Friday, 11 November 2011

A quiet corner

The Mortuary Chapel, Tidworth
I've been meaning to go and look at this little corner for some time and then the other day ended up on a footpath that went right by it as I climbed Furze Hill.  The chapel was built in the late 18th century using materials from the demolished medieval church of South Tidworth.  A place of worship is recorded there in the Domesday Book, but the grandees living in Tedworth House at the time considered that it spoilt their view and got permission from the Bishop of Winchester to demolish it.  The little mortuary chapel built from its rubble was then the only place of worship in South Tidworth.

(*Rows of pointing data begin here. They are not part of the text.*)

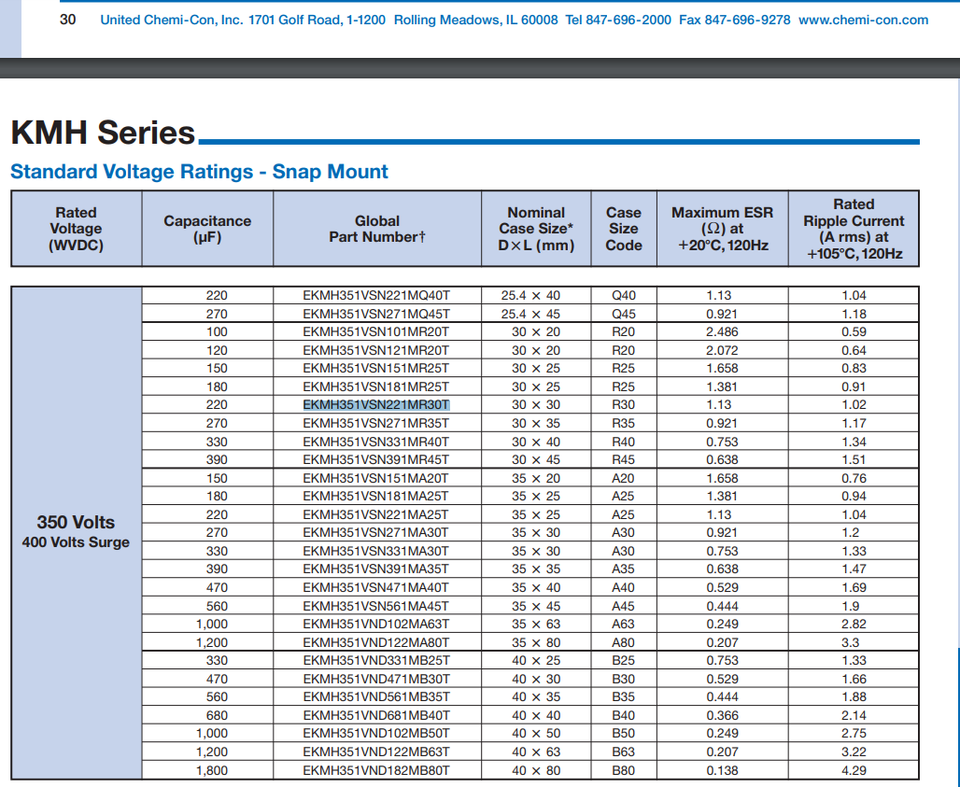Select part number EKMH351VSN101MR20T
Image resolution: width=960 pixels, height=787 pixels.
(376, 332)
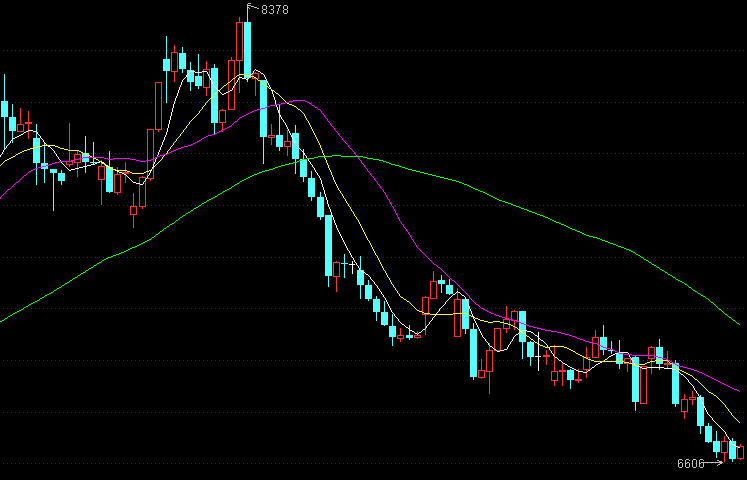Click the 6606 low price label
This screenshot has height=480, width=747.
pos(690,464)
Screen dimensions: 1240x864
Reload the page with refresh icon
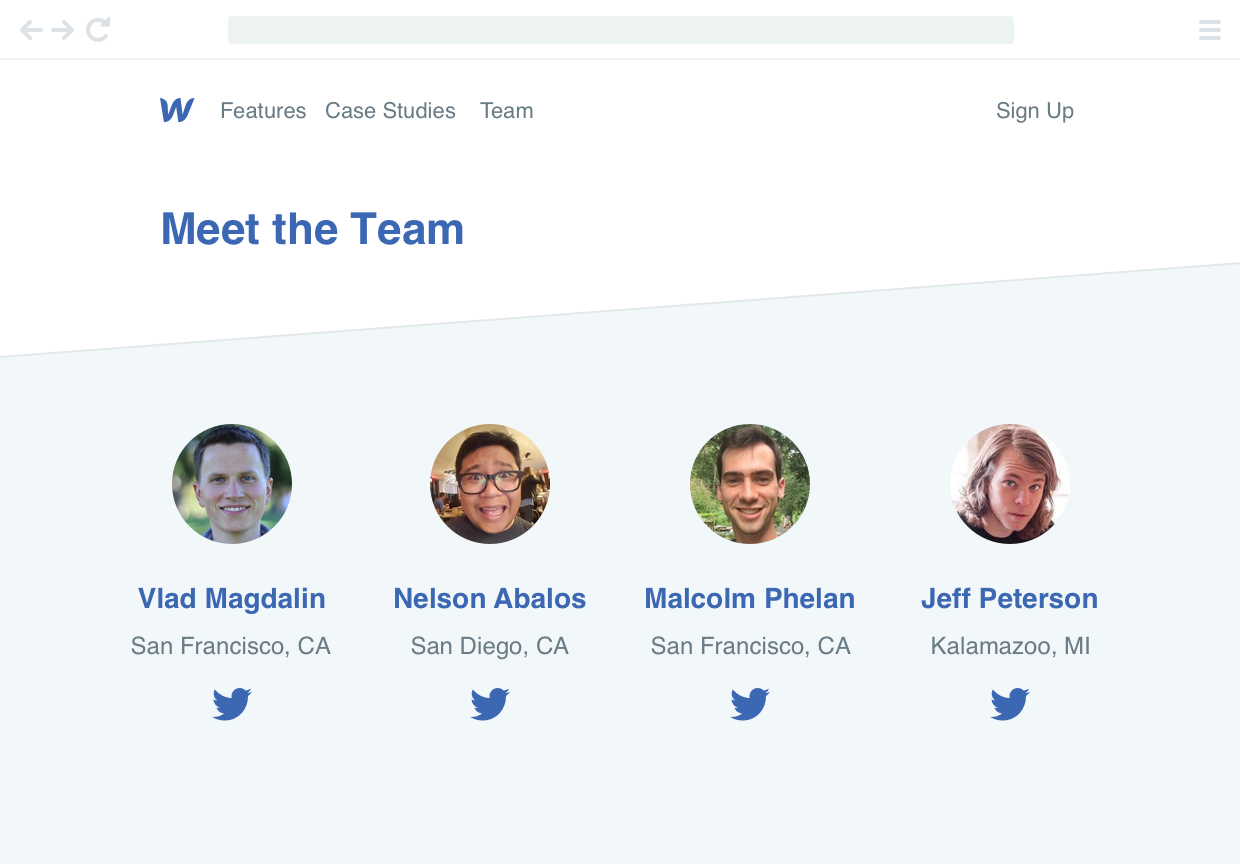coord(97,30)
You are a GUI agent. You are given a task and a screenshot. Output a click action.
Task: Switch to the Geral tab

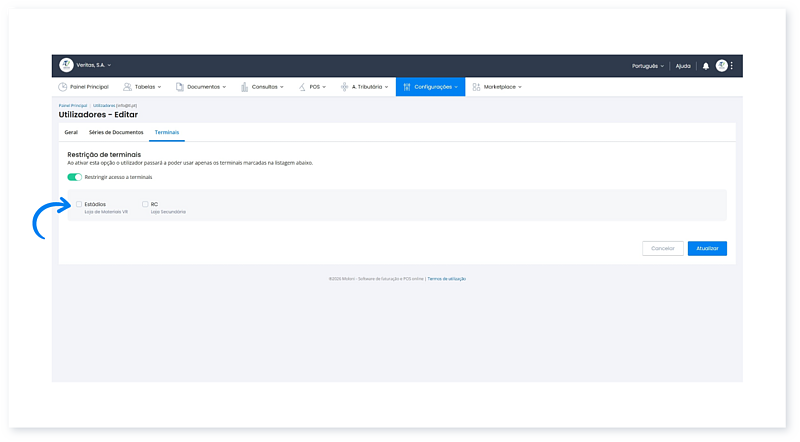click(x=71, y=132)
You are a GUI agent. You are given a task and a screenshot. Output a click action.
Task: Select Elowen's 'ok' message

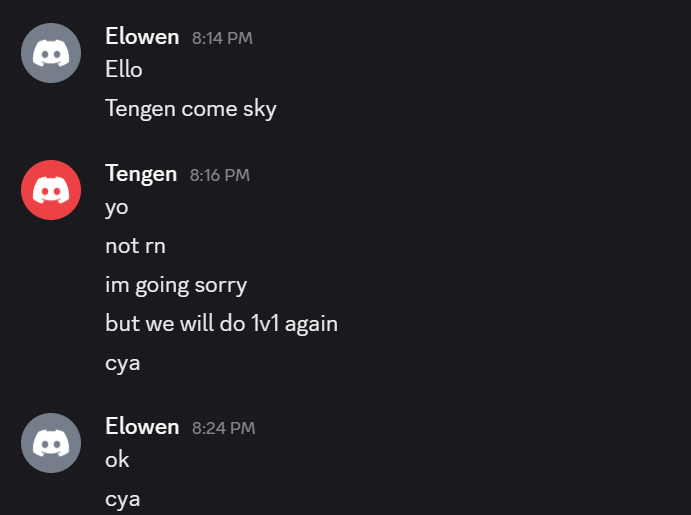[117, 460]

I wonder what impact this would have had on the villagers.    I wonder if they were at all devout, attached to the old building and conscious that their families had worshipped there for generations.  Did this demolition strike at the heart of their community?  Or maybe, it was just another damp and leaky old building got out of the way and replaced by a much drier one on higher ground.  That was certainly the argument made by those who wanted it pulled down.


View showing the belfry


Some quite grand people - the estate owners - were buried beside this little chapel in the 19th century without much fuss.  And then there is a sad little corner for the children where the graves date between 1915 and 1918, two of them for children from the same family, aged 9 and 16 months.  Hard to think that with all the great suffering of  those years, small tragedies were still being played out far from the trenches.